A neuron in a neural net model typically does something such as summing the values of its dendritic signals or summing all those that exceed some threshold, and there are many variations on this theme. Real neurons often have inhibitory dendrites, whose signals inhibit the signals of other dendrites. Reinhardt has implemented several simple neurons that do things more suited to his immediate tutorial purposes than to modeling the neural processes of the brain. The Netwurkz simulation includes the neurons CON, EQ+, SUM, and MAX.

The CON neuron defines a constant. I question its neural reality; it sounds suspiciously like the infamous "grandfather cell." It is used to build a database. Its syntax is:

     DATA Name CON Value;

The EQ + neuron counts the number of exact matches between corresponding a and b inputs. The count is saved in the location reserved by the 0. Its syntax is:

     DATA Name EQ + 0 n a1 b1 ... an bn;

The SUM neuron adds the values of its n inputs a1 through an and stores the sum in the location reserved by the 0. It also stores a pointer to a reference neuron. This business of providing two outputs from the cell is counter to the one-axon rule for real neurons, but Reinhardt says that the same effect could be achieved with one output (or one axon) just by time-sharing the channel between two messages. Its syntax is:

     DATA Name SUM 0 refad n a1 ... an;

The MAX neuron compares its two inputs, placing the larger value and the address of the neuron that provided it in its two reserved spaces-- another two-axon simplification. Its syntax is:

     DATA Name MAX 00 a1 a2;

With these simple neurons, Reinhardt implements an even simpler spelling checker that has a five-word vocabulary and only recognizes four-letter words. Let me try that second constraint again: It recognizes only words of four or fewer letters. Both these constraints are imposed merely to keep the example simple and easy to follow; they are easily relaxed.
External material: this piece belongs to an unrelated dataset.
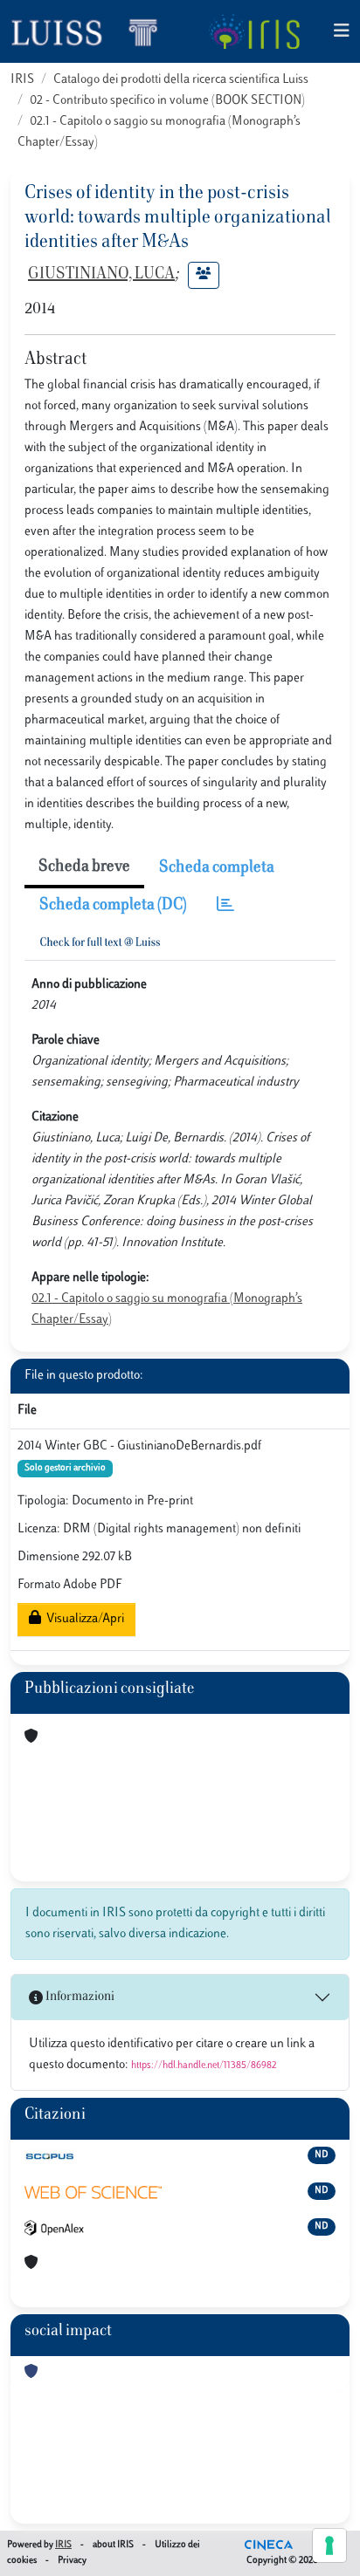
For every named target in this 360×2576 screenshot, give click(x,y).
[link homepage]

The spelling checker compares the first word in its vocabulary with each of the others to find a best match. It accepts and assigns goodness weights to shifted matches (Ike vs. Mike), elisions (Swine vs. Swaine), and transpositions (Dbob's vs. Dobb's), and it gives preferential weight to initial-letter matches. These few match rules are easy to implement, easy to understand, and easy to adjust the weightings for.

Other than that, the spelling checker is lacking just about everything you'd like it to have It doesn't learn; its vocabulary is insignificant; and as it is currently implemented, adding new words to the vocabulary requires adding new neurons at every level of processing. Giving it a word to check means keying in a number of DATA statements. But what is nice about the Netwurkz implementation is that the model makes these deficiencies so apparent and provides a framework in which to think about how to fix them.